Délai d'attente ou de stage
Période qui suit l'adhésion ou la souscription et pendant laquelle l'assuré cotise à une complémentaire maladie sans pouvoir bénéficier des prestations pour tout ou partie des risques.
OPTAM et OPTAM-CO
Il s’agit des 2 dispositifs de pratique
tarifaire maîtrisée qui se distinguent selon
la spécialité médicale exercée par le
professionnel :
OPTAM : Option Pratique Tarifaire Maîtrisée
OPTAM-CO : Option Pratique Tarifaire
Maîtrisée Chirurgie Obstétrique.
Dépassements d’honoraires
Si votre médecin vous facture la
consultation plus chère que la base
de remboursement, il pratique un
dépassement d’honoraires.
Pédicure-podologue
Le pédicure-podologue traite les affection
du pied.
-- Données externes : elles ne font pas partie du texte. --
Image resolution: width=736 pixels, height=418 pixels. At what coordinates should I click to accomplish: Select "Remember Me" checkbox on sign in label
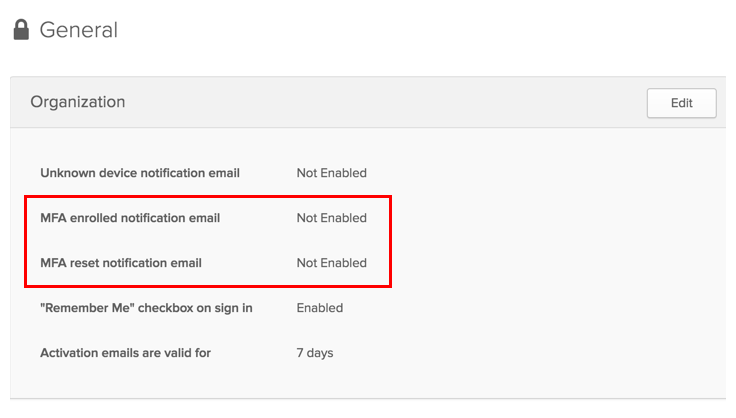pos(146,308)
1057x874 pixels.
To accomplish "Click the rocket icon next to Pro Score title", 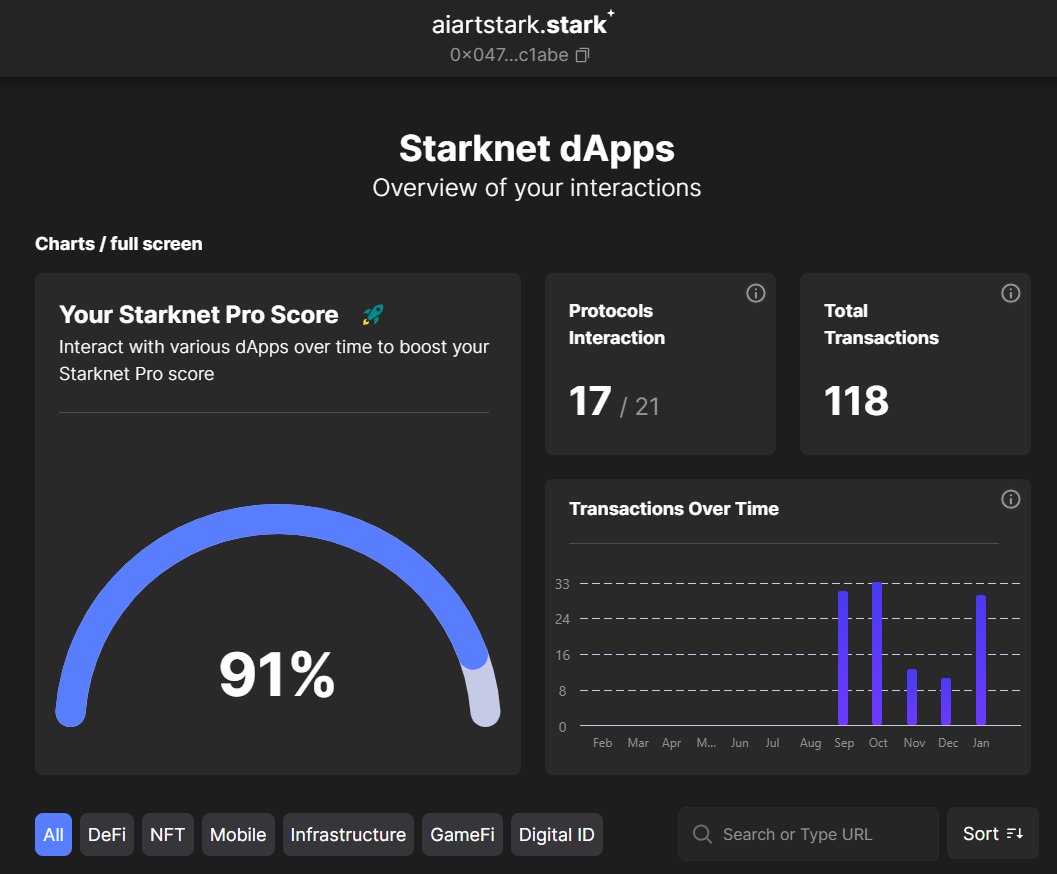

Il est habilité à traiter sans
prescription médicale et n’est pas pris en
charge par votre Régime Obligatoire.
Date d’effet
Date à laquelle débute votre adhésion.
Bénéficiaire
Personne désignée par un contrat d'assurance vie comme destinataire du capital défini au contrat/ au moment de la réalisation du risque assuré.
Contrat collectif
Assurance des risques dépendant de la durée de la vie humaine ; elle est souscrite par une personne morale ou par un chef d'entreprise au bénéfice d'un groupe de personnes.
Reste à charge
Ce qu’il vous reste à payer après les
remboursements de votre Régime
Obligatoire et les remboursements de votre
complémentaire.
Parcours de soins coordonnés
Ce parcours vous permet de profiter
du remboursement maximum chez un
spécialiste. Pour cela, vous devez d’abord
aller chez votre médecin traitant, afin
qu’il vous prescrive une consultation
de spécialiste. Sinon, 40 % de votre
consultation ne seront pas remboursés.
Ostéopathie
Méthode de soins qui s’emploie à déterminer
et à traiter les restrictions de mobilité qui
peuvent affecter l’ensemble des structures
composant le corps humain.
CMU (Couverture Maladie Universelle)
Garantie offerte à toutes les personnes résidant en France de la prise en charge des soins par les régimes obligatoires de la sécurité sociale. Pour certaines personnes à faibles revenus, la CMU offre même une couverture santé complémentaire aux remboursements de la sécurité sociale.
Tiers payant
Paiement direct, total ou partiel, des frais médicaux ou pharmaceutiques par les organismes d’assurance obligatoire et complémentaire en lieu et place de l'assuré.
Ticket modérateur
Part des dépenses laissées à la charge de l'assuré après participation de la sécurité sociale (tarif de base sécurité sociale). Le ticket modérateur peut être réduit ou supprimé dans certains cas, notamment en cas de maternité, accidents du travail, actes chirurgicaux importants.